Personalized Metabolic Analysis of Diseases.

Cakmak A. , Celik M.

IEEE/ACM transactions on computational biology and bioinformatics, vol.18, pp.1014-1025, 2021 (Journal Indexed in SCI) identifier identifier identifier

  • Publication Type: Article / Article
  • Volume: 18
  • Publication Date: 2021
  • Doi Number: 10.1109/tcbb.2020.3008196
  • Title of Journal : IEEE/ACM transactions on computational biology and bioinformatics
  • Page Numbers: pp.1014-1025
  • Keywords: Diseases, Biochemistry, Metabolomics, Linear programming, Computational modeling, Predictive models, Biological system modeling, Systems biology, biomedical informatics, classification algorithms, metabolomics, supervised learning, GENE SET ANALYSIS, SYSTEMS BIOLOGY, CANCER, EXPRESSION, SELECTION, VARIABILITY, DATABASE, THERAPY, NETWORK, ACETATE


The metabolic wiring of patient cells is altered drastically in many diseases, including cancer. Understanding the nature of such changes may pave the way for new therapeutic opportunities as well as the development of personalized treatment strategies for patients.
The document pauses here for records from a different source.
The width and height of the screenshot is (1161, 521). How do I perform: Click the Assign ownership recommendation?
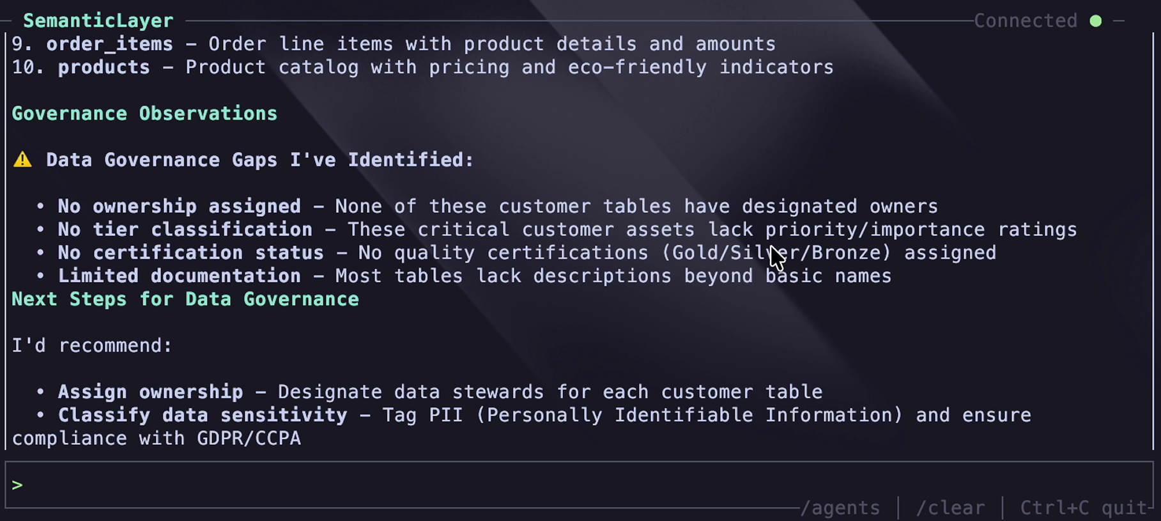point(150,392)
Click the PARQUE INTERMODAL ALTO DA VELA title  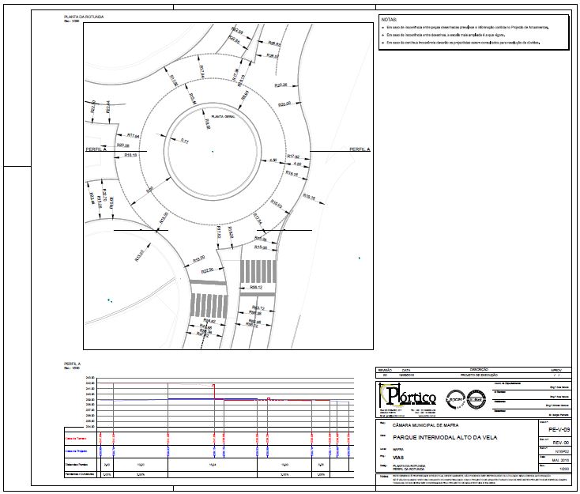point(444,436)
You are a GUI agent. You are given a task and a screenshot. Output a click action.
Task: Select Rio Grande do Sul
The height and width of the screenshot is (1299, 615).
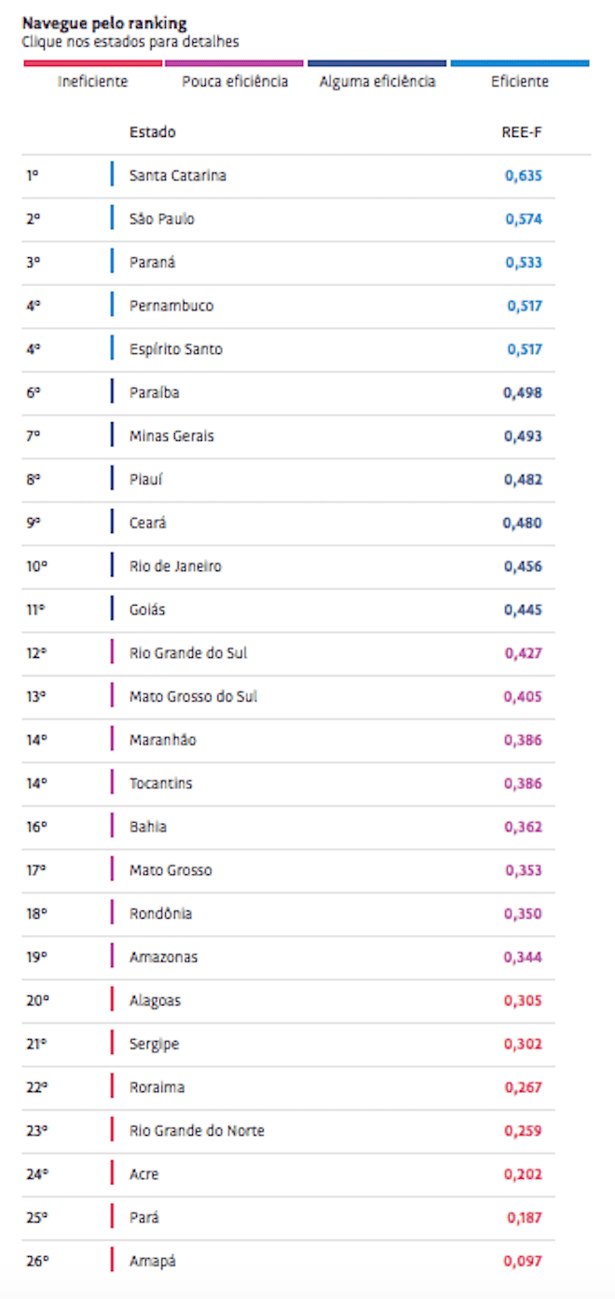(188, 653)
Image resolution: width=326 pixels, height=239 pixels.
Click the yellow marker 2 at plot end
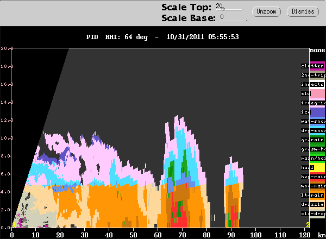coord(308,225)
In this paper, we propose an algorithm called Metabolitics, which allows systems-level analysis of changes in the biochemical network of cells in disease states. It enables the study of a disease at both reaction- and pathway-level granularities for a detailed and summarized view of disease etiology. Metabolitics employs flux variability analysis with a dynamically built objective function based on biofluid metabolomics measurements in a personalized manner. Moreover, Metabolitics builds supervised classification models to discriminate between patients and healthy subjects based on the computed metabolic network changes. The use of Metabolitics is demonstrated for three distinct diseases, namely, breast cancer, Crohn's disease, and colorectal cancer. Our results show that the constructed supervised learning models successfully differentiate patients from healthy individuals by an average f1-score of 88 percent. Besides, in addition to the confirmation of previously reported breast cancer-associated pathways, we discovered that Biotin Metabolism along with Arginine and Proline Metabolism is subject to a significant increase in flux capacity, which have not been reported before.